Wealth has not always been horded, because wealth can do more than expand one’s status and possessions. For instance, in gift-exchange societies, exemplified by the potlatches of northwest American Indians, a lavish gift from one chief or tribe to another imposed strict obligations, including passing on a gift of equal or greater value to another group. This kept wealth circulating and built a network of mutual obligations and alliances. Circulation and connection, not ownership and isolation, were the principles governing wealth.
This is not to idealize such societies, which were quite capable of pursuing war and other nasty behaviors. It does, though, point to alternative ways of viewing wealth, power, resources, and status, which frequently contain more power as gifts that create a mutuality of interests as opposed to conferring authority on those who “own” it. Viewing wealth from other perspectives helps us instill our approach to rights, ownership, debt, social safety nets, movement of people across borders, justice, and the environment, inspired by a new sense of social space and economic dynamics. (For instance, restorative rather than retributive justice). Such shifts in world view cannot simply be suggested or imposed, but they can provide the basis for behaviors and programs that, if successful, change our relationship to wealth and all that it affects.

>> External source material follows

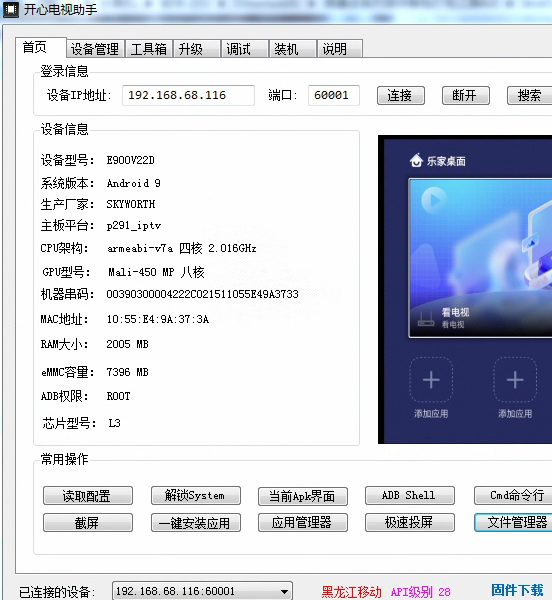
Task: Open the 装机 tab
Action: (x=293, y=49)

Change has to occur. Donald Trump epitomizes both our national enslavement to the illusions of wealth and the narcissistic disorder that arises from it. He is the logical outcome of a society wallowing in its own luxuries, both real and imagined. He is obsessed with the accoutrements of selfhood – the gold faucets; the endless litany of self-praise; the gaudy houses; the feverish, boastful womanizing; the name as brand; the glee in the power to fire people and, recently, to fire nuclear weapons. He is beyond being one of “the hollow men” described by T.S. Eliot’s poem. He is the hollow. He is our hollow, the hollowness at the heart of a nation that has come to view freedom and identity as marketable items till we ourselves become the ultimate commodity, the ultimate “thing”, our identities reduced, packaged, and bought and sold in a digitized global marketplace.

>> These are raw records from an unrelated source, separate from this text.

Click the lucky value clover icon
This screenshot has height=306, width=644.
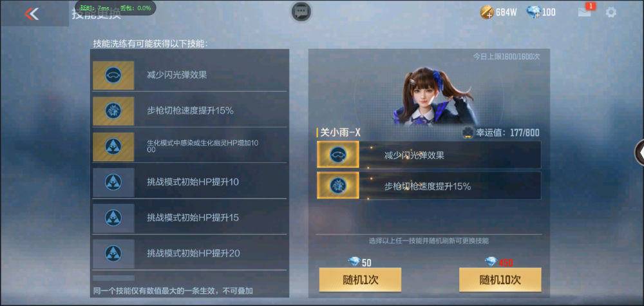(467, 132)
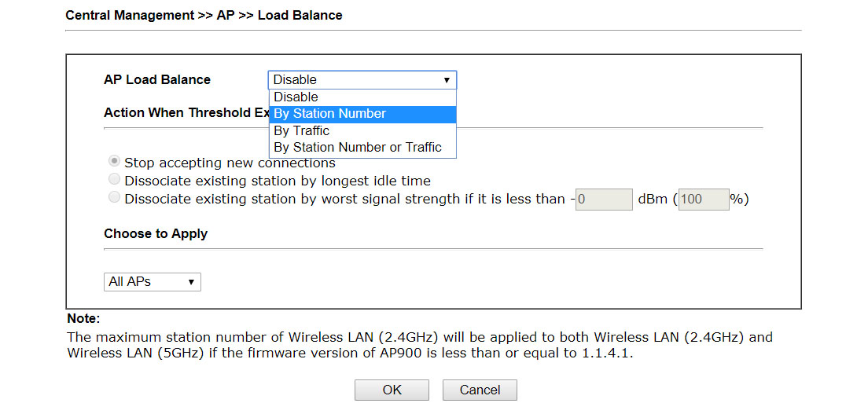Choose the Disable option in the open list
Screen dimensions: 868x414
tap(362, 97)
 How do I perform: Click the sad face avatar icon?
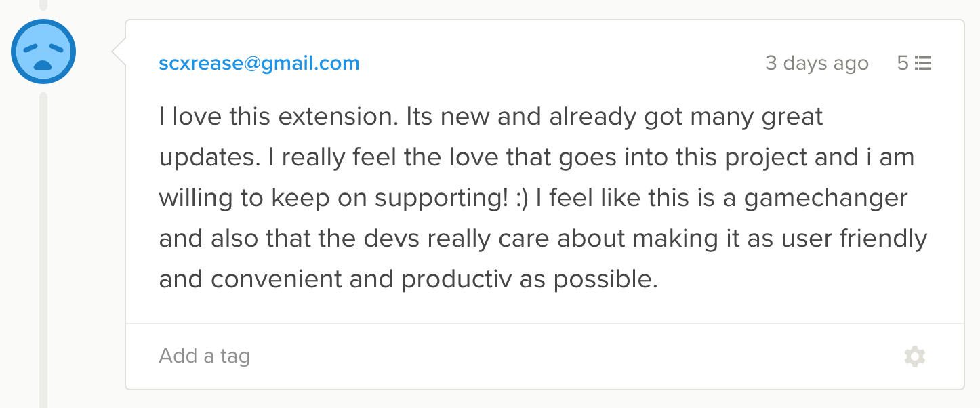click(43, 52)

What can replace this hollow shell? Circulating our gifts – our skills, insights, strength, wealth—may help create more sustaining and fulfilling conditions in which all of us can thrive. For instance, in foreign affairs, we might shift diplomacy from the Metternich/Dulles/Kissinger model and its neo-liberal offshoots for an approach based on a win/win commitment. Too risky? We do have a military, which can play a legitimate role in discouraging and repulsing nations that mistake mutuality for weakness. “Surgical” strikes and mop-up squads need not be an army’s primary mode of operation.

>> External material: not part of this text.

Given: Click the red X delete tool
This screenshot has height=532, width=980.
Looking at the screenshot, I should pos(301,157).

Does that sound too “soft”? No softer than the concept of rights that inspired the founding of this nation and world-wide aspirations to democracy. Such an approach requires more toughness than the posturings of war. Accepting that one’s fate is entangled with that of the world’s other inhabitants can be more challenging and “harder” (for those worried about “hardness”), than smashing other communities via a pathetic orgy of murderous fire and steel on which we’ve squandered all our wealth and the national credibility the U.S. once so confidently asserted.